Another random idea -- "break" at toplevel

There have been times that I wanted to just skip to the bottom of
the current file.

For one example, consider this idiom (not as popular as it used
to be):

if $0 == __FILE__
   # Possibly many lines
end

I’d like to write this as:

break if $0 != __FILE__

But of course, that doesn’t work. And of course, exit would be
appropriate if your program itself is in the current file.

Has anyone else ever thought along these lines? I grant that the
usefulness is very limited.

A part of me thought: Well, should “break” just jump to the bottom
of the innermost enclosing context? And a part of me likes this, but
a part feels there are excellent reasons not to do it.

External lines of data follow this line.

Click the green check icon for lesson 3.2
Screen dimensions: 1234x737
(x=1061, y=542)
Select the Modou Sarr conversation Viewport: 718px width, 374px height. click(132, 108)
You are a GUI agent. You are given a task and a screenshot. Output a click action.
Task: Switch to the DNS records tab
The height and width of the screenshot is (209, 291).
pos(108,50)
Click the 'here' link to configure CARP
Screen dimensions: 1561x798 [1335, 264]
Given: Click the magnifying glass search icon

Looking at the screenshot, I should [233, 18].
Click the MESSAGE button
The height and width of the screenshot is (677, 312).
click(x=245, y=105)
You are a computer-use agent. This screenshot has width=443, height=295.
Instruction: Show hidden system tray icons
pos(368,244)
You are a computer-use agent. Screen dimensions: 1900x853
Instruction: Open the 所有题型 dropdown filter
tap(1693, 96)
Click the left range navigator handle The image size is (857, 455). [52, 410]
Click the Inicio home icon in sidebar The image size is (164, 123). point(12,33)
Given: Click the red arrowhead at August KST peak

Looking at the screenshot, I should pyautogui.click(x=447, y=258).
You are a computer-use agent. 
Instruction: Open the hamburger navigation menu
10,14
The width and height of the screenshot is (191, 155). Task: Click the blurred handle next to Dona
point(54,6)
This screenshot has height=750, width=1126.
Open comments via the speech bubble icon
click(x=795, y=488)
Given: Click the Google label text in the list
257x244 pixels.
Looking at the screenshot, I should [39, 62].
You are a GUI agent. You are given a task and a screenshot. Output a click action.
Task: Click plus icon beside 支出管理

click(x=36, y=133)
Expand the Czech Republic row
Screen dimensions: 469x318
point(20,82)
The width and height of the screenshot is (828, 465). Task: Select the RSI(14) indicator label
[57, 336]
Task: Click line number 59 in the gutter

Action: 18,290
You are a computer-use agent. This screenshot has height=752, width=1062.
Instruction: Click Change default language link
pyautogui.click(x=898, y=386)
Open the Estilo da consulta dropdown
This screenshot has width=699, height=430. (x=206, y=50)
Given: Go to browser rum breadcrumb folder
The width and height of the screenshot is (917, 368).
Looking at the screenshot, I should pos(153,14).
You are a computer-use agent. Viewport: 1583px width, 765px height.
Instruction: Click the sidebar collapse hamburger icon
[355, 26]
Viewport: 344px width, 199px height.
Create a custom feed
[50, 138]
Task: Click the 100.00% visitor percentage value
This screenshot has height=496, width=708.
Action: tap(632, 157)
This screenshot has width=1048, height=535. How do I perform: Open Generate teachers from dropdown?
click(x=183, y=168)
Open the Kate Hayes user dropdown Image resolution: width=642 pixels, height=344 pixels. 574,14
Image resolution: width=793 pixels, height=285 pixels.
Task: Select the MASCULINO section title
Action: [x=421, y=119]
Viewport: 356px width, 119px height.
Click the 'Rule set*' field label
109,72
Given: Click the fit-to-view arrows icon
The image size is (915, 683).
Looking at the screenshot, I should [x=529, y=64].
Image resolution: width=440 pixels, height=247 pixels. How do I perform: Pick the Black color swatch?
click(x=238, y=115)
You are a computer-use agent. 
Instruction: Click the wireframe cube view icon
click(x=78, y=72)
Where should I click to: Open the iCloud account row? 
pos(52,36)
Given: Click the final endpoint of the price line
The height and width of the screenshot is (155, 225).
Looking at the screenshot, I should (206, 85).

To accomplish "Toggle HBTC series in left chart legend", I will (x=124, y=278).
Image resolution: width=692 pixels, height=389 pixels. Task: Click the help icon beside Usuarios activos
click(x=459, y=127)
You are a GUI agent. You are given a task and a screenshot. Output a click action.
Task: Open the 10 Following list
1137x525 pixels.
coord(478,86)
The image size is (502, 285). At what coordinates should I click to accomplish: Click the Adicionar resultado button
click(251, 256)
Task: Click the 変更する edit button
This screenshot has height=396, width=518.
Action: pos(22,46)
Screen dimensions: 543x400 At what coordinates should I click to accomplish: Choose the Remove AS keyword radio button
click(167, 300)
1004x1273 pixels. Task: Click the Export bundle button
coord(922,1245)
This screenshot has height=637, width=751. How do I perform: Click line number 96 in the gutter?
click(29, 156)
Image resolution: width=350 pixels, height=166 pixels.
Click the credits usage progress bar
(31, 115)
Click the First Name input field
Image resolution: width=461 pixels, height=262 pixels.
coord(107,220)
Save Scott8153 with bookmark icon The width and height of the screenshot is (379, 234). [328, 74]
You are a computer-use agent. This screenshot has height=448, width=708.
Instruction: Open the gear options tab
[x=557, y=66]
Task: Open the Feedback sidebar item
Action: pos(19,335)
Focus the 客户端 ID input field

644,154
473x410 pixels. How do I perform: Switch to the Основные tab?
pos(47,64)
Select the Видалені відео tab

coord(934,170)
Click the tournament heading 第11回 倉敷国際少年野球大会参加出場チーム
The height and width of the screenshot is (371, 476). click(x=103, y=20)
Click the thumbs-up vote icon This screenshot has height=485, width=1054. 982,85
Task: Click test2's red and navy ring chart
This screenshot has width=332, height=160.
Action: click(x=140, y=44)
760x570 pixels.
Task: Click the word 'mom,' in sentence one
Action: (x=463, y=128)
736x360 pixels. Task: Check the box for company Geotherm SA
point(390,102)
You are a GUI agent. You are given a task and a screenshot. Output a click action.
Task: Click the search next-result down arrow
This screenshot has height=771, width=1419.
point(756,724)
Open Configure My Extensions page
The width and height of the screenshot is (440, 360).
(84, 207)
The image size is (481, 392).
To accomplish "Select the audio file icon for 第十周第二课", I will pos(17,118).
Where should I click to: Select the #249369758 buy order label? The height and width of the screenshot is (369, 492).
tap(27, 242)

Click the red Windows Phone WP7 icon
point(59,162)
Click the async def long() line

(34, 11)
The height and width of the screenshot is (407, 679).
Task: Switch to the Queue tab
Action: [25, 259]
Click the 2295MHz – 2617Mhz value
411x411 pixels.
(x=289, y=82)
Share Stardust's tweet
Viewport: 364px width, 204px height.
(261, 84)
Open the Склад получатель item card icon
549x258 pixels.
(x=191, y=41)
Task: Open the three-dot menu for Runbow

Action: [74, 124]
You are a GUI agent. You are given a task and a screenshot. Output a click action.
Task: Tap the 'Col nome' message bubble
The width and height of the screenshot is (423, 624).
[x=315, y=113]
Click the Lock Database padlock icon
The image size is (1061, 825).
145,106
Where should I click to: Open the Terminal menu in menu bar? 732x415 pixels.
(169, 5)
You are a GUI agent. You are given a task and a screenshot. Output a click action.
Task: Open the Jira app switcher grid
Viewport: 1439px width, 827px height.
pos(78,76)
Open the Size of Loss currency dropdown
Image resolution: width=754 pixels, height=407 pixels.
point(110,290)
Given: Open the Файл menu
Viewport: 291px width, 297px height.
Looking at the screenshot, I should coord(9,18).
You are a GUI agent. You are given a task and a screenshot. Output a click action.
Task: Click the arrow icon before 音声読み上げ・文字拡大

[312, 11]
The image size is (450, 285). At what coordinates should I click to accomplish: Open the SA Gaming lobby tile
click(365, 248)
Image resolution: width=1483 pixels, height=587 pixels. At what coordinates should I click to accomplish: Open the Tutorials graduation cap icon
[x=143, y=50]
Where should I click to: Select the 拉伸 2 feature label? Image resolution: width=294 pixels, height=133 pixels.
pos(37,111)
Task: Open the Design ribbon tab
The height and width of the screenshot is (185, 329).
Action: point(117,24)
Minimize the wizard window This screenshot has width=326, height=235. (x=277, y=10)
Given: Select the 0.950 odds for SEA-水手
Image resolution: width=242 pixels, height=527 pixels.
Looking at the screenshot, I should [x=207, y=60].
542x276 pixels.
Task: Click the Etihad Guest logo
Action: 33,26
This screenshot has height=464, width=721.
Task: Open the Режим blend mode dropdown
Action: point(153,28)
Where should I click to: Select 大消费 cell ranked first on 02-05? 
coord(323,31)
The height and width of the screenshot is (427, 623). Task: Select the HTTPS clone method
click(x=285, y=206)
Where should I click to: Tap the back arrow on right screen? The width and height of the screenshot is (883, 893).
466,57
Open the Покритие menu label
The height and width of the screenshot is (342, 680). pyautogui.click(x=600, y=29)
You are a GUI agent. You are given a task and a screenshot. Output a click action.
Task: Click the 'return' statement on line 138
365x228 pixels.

For example: If you’re inside a method but not inside a loop, break
would act the same as return. It might confuse you if you think your
break is inside a loop but isn’t – it would return instead of giving an
error. (But if you can’t tell the inside of a loop from the outside,
your
code needs to be made prettier.)

Break inside a block, of course, is like a “return” from/for the block.
That, I suppose, is the only time break takes a value – but I don’t
think it would break anything (inside a method) if it always took a
value.

In that case, loops and class definitions could have (meaningful)
return values.

The only time I envision this "break " being truly useless is
breaking from inside a required file – we don’t want to harm the
semantics of require() returning true/false, and I can’t think where
else the value would go.

Unless we made “break” at toplevel of a require return true by default

but that seems even uglier.

On a side note, the “$0 == FILE” expression is ugly to me. What
I really would like if something like:

break if __REQUIRED__

or simply

__MAIN__

But this is just me rambling. Comment or ignore as you wish.

Cheers,
Hal

Hal F. писал 03.07.2012 00:39:

I’d like to write this as:

break if $0 != __FILE__

But of course, that doesn’t work. And of course, exit would be
appropriate if your program itself is in the current file.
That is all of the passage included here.